Texte publié chez Miletune d'après la photo-sujet de la semaine
Le flacon, c’est le flacon que j’ai d’abord choisi, pour ses facettes et son ventre rebondi. Celui-là porte la couronne comme un prince. Le verre fait chanter des reflets mordorés, happe les nuances. Le corps est voluptueux, la base fine. Posté sur ma coiffeuse, tout l’hiver, il m’invite et je m’exécute. Un nuage vaporeux, à peine perceptible, comme un léger brouillard pénétrant les pores de la peau. Mais ce n’est pas une fragrance ordinaire.
L’époque est ce qu’il m’a fallu définir ensuite. Quel mois, quel jour, quel moment? Quelle seconde exactement ? Quand recueillir le précieux parfum, constitué de pollens et d’arômes fleuris, de sève et d’herbe coupée, de l’odeur des pierres chaudes, des murs pétris de soleil. Comment harmoniser, séduire, définir une note de tête. Envoûter, inciter à fermer les yeux, débusquant les souvenirs, le passé, l’enfance, au cours d’une séance hypnotique.
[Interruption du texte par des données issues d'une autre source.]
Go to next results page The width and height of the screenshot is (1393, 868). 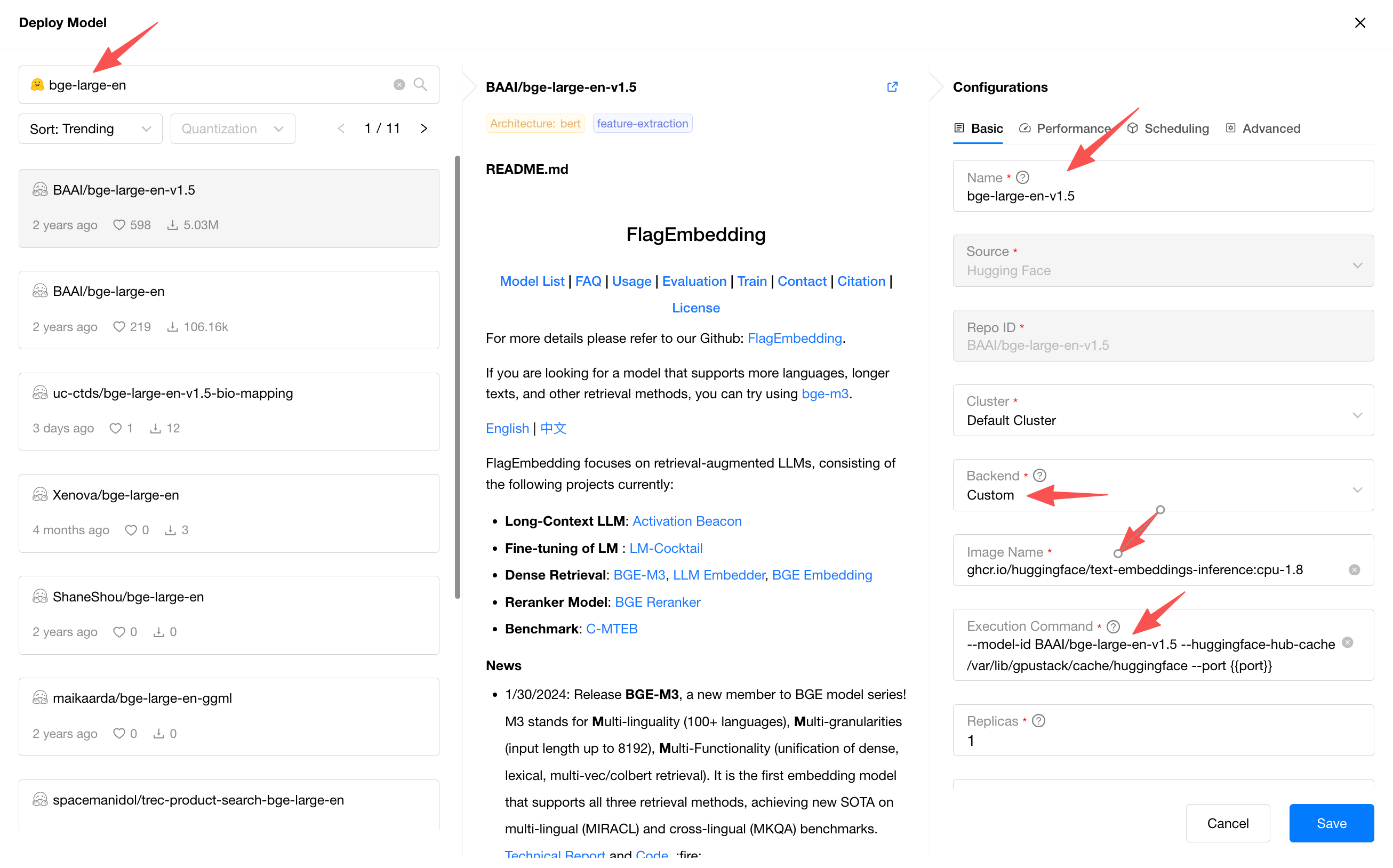coord(425,128)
Pour la couleur, le choix fut facile. J’avais à emprisonner ce qui se dérobe comme les faces d’un kaléidoscope. A contenir et restituer, graduellement, les impressions, les émotions. L’ambre est la couleur des bijoux d’antan, de l’exotisme et de l’Orient, des peaux gorgées de soleil, des boissons fraîches et maltées, de la lune les nuits d’été. L’ambre était une évidence.
Car, aux instants les plus ternes, les plus glacés de l’hiver, il est ma force, il est ma drogue. Je m’imbibe jusqu’à l’ivresse de l’éther, des voiles d’un Printemps dont j’ai fait la capture aux heures les plus sensibles de la saison.